UK groups press for glyphosate harvest ban as Britain reviews approval
Campaigners are urging the UK government to ban pre-harvest glyphosate spraying while regulators review the chemical’s approval through December 2026.

Environmental and farming groups in Britain are pressing the government to ban the use of glyphosate as a pre-harvest desiccant. The Ecologist reports that the dispute centres on spraying the herbicide on cereal and oilseed crops shortly before harvest to dry them down. Critics say the practice leaves residues in food and should be ended as part of the current UK review of glyphosate’s approval.

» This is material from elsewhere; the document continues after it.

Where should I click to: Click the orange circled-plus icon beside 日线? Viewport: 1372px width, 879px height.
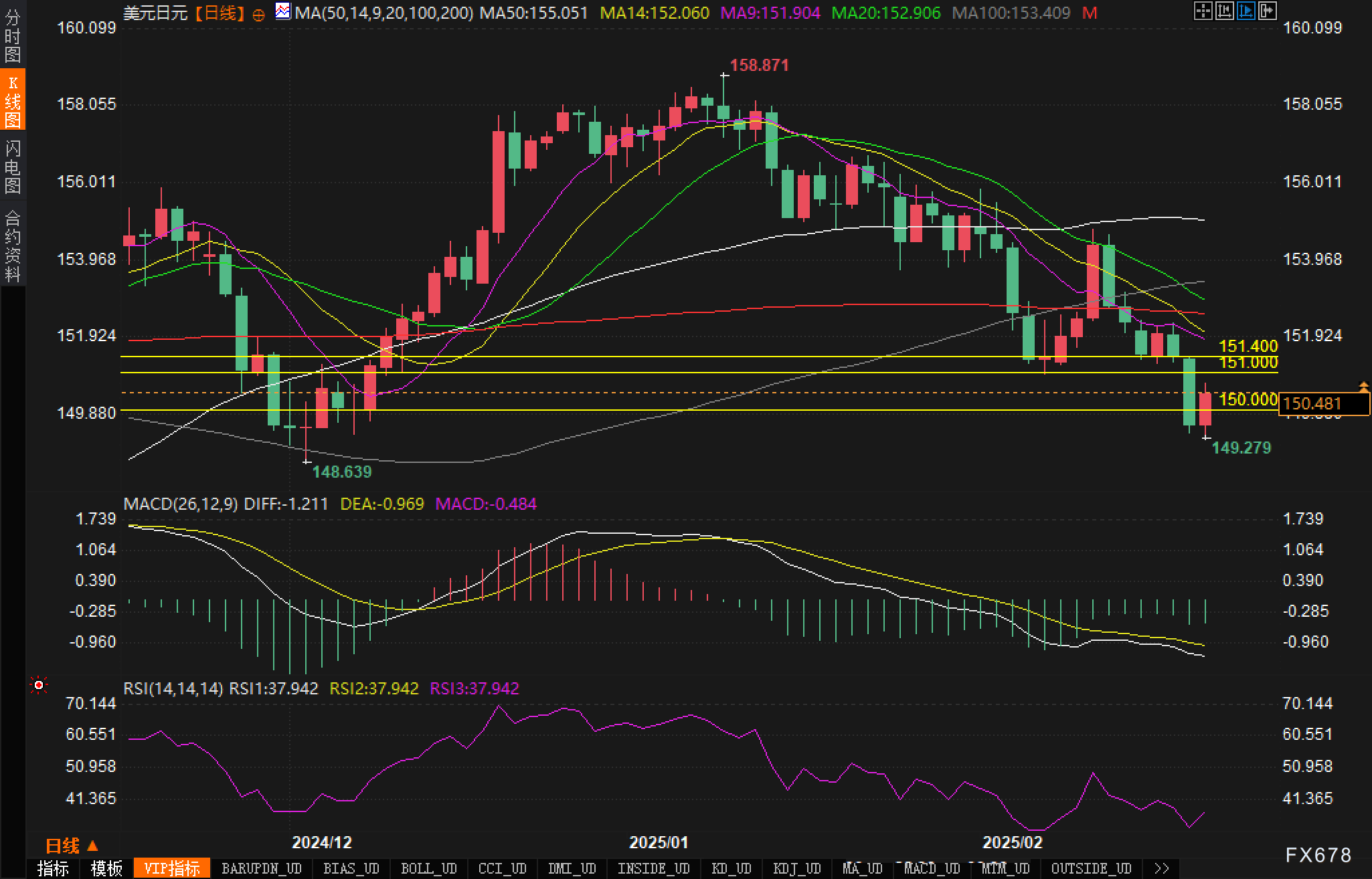point(259,14)

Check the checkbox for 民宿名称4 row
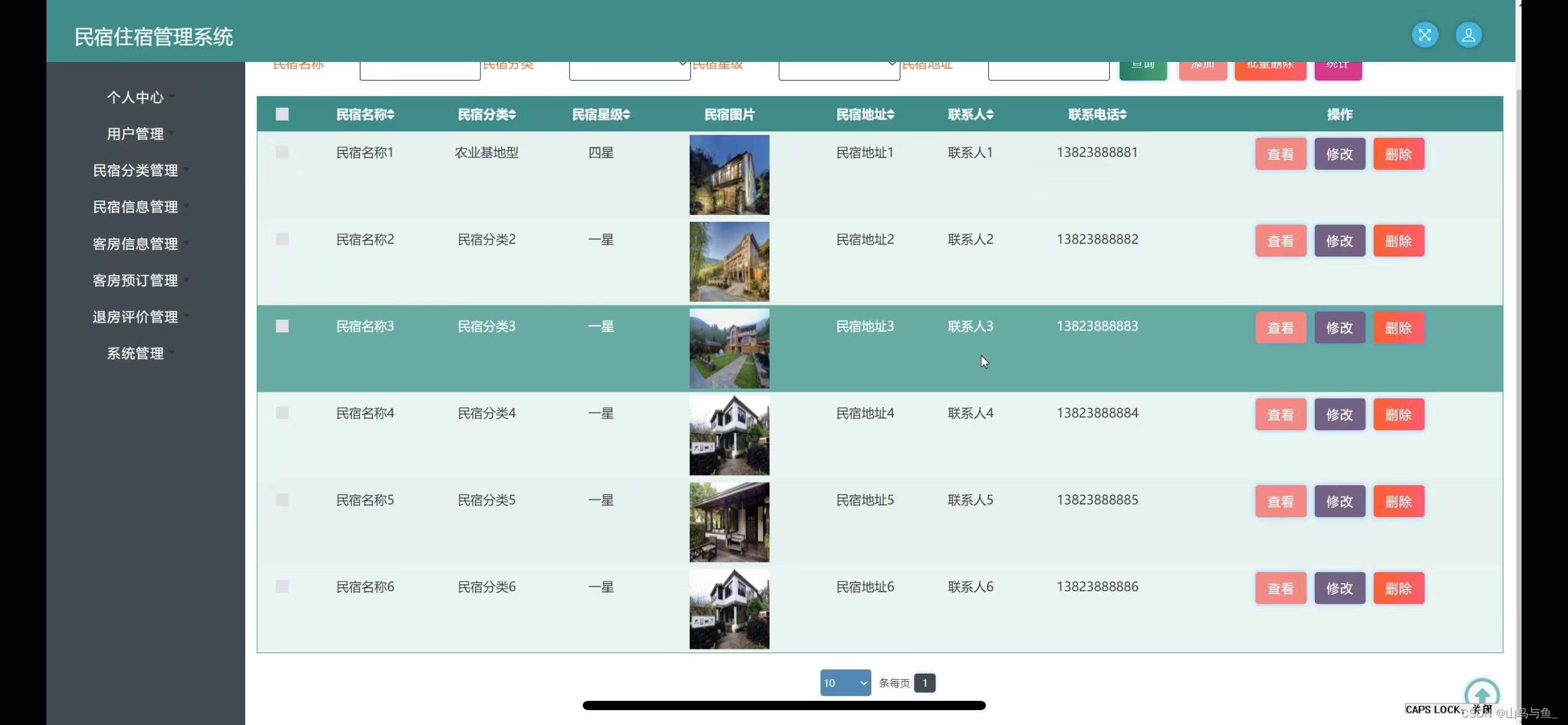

According to the report, the Soil Association said almost half of crop samples tested in Britain across wheat, barley and oats contained traces of the chemical. The group argues that the UK is now behind the European Union, which banned glyphosate’s use as a pre-harvest drying agent in 2023. Campaigners want London to use the present regulatory review to align with that stricter position.
Glyphosate remains approved in Great Britain until December 15, 2026. The article, citing Farmers Weekly, says the Health and Safety Executive is preparing a major public consultation before a final decision later this year. Farmers, industry bodies and companies in the Glyphosate Renewal Group, including Bayer, Syngenta and Nufarm, are expected to weigh in as they seek renewal of the active ingredient.
A coalition including the Soil Association, Nature Friendly Farming Network, Greenpeace, Riverford and The Wildlife Trusts says a ban on pre-harvest use could stop glyphosate being sprayed each year on as much as 780,000 hectares. The campaign is paired with a petition and calls for urgent support for farmers so they can shift to alternative practices without undermining farm viability. Supporters of the ban acknowledge that some growers depend on the tool, but they argue that more investment is needed in integrated pest management and other substitutes.
The government response cited in the article says glyphosate is subject to strict regulation in Great Britain and that the UK Pesticides National Action Plan supports reducing pesticide use and expanding integrated pest management. Even so, the debate has become a broader farm policy issue, not just a toxicology dispute. It now cuts across harvest logistics, food-system standards, consumer confidence and how closely the UK wants to track EU pesticide policy after Brussels already tightened rules on this practice.